« Je suis Ursa Corregidora. J’ai des larmes à la place des yeux. Toute petite, on m’a obligée à palper mon passé. Je l’ai tété à la mamelle de ma mère ».
Sa grand-mère ne cessait de lui répéter que le plus
important était d’assurer la descendance, pour entretenir la mémoire. Pour que
la lignée familiale issue de l’esclavage ne s’éteigne jamais et que son
histoire tragique puisse continuer à être racontée. Malheureusement Ursa va
briser le cycle. Parce que suite aux coups de son mari, elle a dû subir une
ablation de l’utérus. Il ne supportait pas que sa femme, chanteuse de Blues
dans un cabaret du Kentucky, attire les regards d’autres hommes. Après l’opération,
Ursa se reconstruit. La convalescence est longue, le patron du cabaret se veut
protecteur, attentif à tous ses besoins. Elle finira par l’épouser et s’en
mordra les doigts, forcément. Ici les hommes ne peuvent qu’être mauvais. Rien à
en tirer, rien à en espérer. Depuis que ce salaud de Corregidora, le maître de la
plantation, a violé ses ancêtres, le schéma se répète et les
femmes de la famille ne semblent bonnes qu’à subir la violence masculine. Une
forme de fatalité qu’Ursa constate autant qu’elle accepte. Avec lucidité et la
rage au cœur.
Ce roman est un monument de la littérature afro-américaine,
considéré depuis longtemps comme un classique contemporain. Un livre cru, tant
sur la forme que sur le fond. Un livre brutal, sans concession. Publié en 1975
par Toni Morrison, écrit par une inconnue de 25 ans qui va estomaquer la future
prix Nobel de littérature et éblouir quelques grands noms des lettres
américaines tels que James Baldwin ou Richard Ford, il est étudié depuis des
décennies à l’université. C’est à se demander pourquoi il aura fallu attendre presque
cinquante ans pour qu’il soit enfin traduit en français.
Le monologue d’Ursa résonne comme un blues lancinant. C’est
à la fois un cri et un chuchotement, un déferlement qui emporte tout sur son
passage.
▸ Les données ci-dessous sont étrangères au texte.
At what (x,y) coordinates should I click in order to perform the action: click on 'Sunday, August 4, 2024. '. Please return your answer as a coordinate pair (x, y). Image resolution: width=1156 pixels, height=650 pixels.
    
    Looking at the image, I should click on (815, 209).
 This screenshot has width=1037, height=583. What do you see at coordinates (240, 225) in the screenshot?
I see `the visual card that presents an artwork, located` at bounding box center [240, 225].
La traduction rend parfaitement compte du rythme, de la trivialité et
de la poésie d’une prose qui oscille entre réalisme et onirisme. L’oralité de la
langue souligne une formidable modernité de ton, une totale liberté de parole.
Une histoire qui prend ses racines dans l’esclavage et qui
cherche à perpétuer l’héritage de ce traumatisme. Pour ne jamais oublié que les
femmes ont tant souffert de cet asservissement inhumain, marquées dans leur
chair par une toute puissance masculine qui s’autorisait les pires excès. Et qui
se les autorise encore, malheureusement.
Corregidora de Gayl Jones. Éditions Dalva, 2022. 255 pages.
21,00 euros.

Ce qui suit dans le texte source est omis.